"Section 1. Neither slavery nor involuntary servitude, except as a punishment for crime whereof the party shall have been duly convicted, shall exist within the United States, or any place subject to their jurisdiction.
"Sec. 2. Congress shall have power to enforce this article by appropriate legislation."...
Now, therefore, be it known, that I, William H. Seward, Secretary of State of the United States...do hereby certify that the amendment aforesaid has become valid, to all intents and purposes, as a part of the Constitution of the United States.
In testimony whereof, I have hereunto set my hand, and caused the seal of the Department of State to be affixed.
Done at the city of Washington, this eighteenth day of December, in the year of our Lord one thousand eight hundred and sixty-five, and of the Independence of the United States of America the ninetieth.
"Slavery" brings up a definite mental image in the minds of Americans, which more likely than not is that of black slaves, predominately forced agricultural labor, prior to the end of the American Civil War that resulted ultimately in emancipation and abolition. The term gets thrown around a lot in different circles too. I've used it as a shock term in describing what I see as our overall decline in condition from citizens of a republic to subjects of a State. It's been used to describe conditions under which some aliens in the United States today exist because of their presence here in violation of immigration laws. Both are valid, but both also serve to perpetuate visions that keep a real slavery crisis in the shadows.

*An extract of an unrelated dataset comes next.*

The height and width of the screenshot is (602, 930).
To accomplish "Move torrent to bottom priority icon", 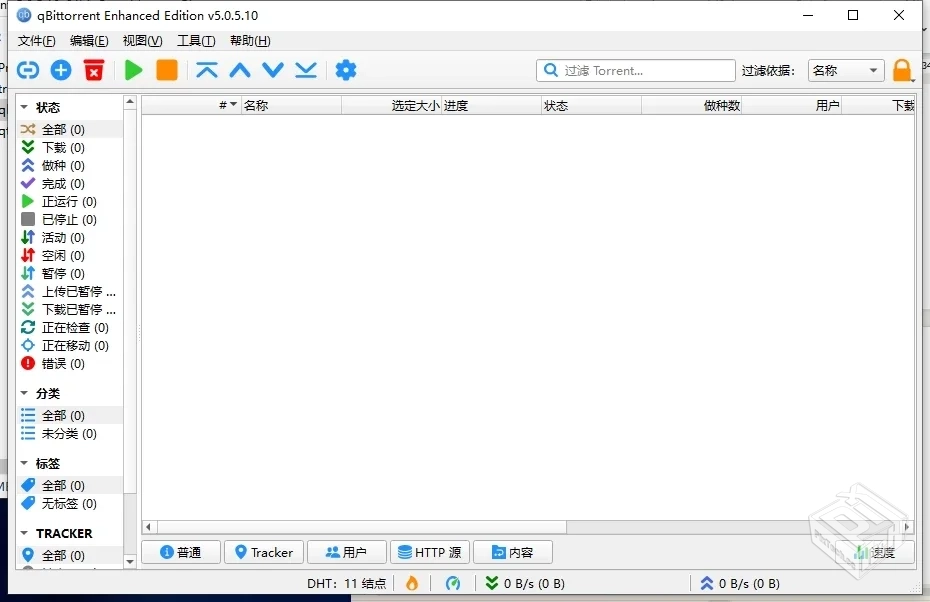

Just this past week, we heard the sensational story out of Cleveland, Ohio about the three women rescued from captivity at the hands of a sexual predator for a decade. The victims have been referred to, properly, as "slaves". The story is front page news on a large proportion of print and online media, and among the top stories on broadcast media.
Yesterday afternoon (May 10, 2013), there was another horrific story reported out of the Cleveland area. It hasn't been reported by CNN. Or Fox News. Or...well, hardly anywhere. I believe that this story isn't being widely reported because it's a societal problem so incredible in the breadth and depth of its horrors that many people just can't process or accept that it could happen here, in the United States.
This story is one of the real faces of slavery in America: young women, many still girls, children, forced into into sexual slavery as prostitutes. There are also cases simply involving forced labor, but I find coerced sex-for-service inflicted upon a victim of any age particularly barbaric. And want to know what's really scary? It's probably also going on right now, close to you, within minutes of travel time from where you're sitting and reading this.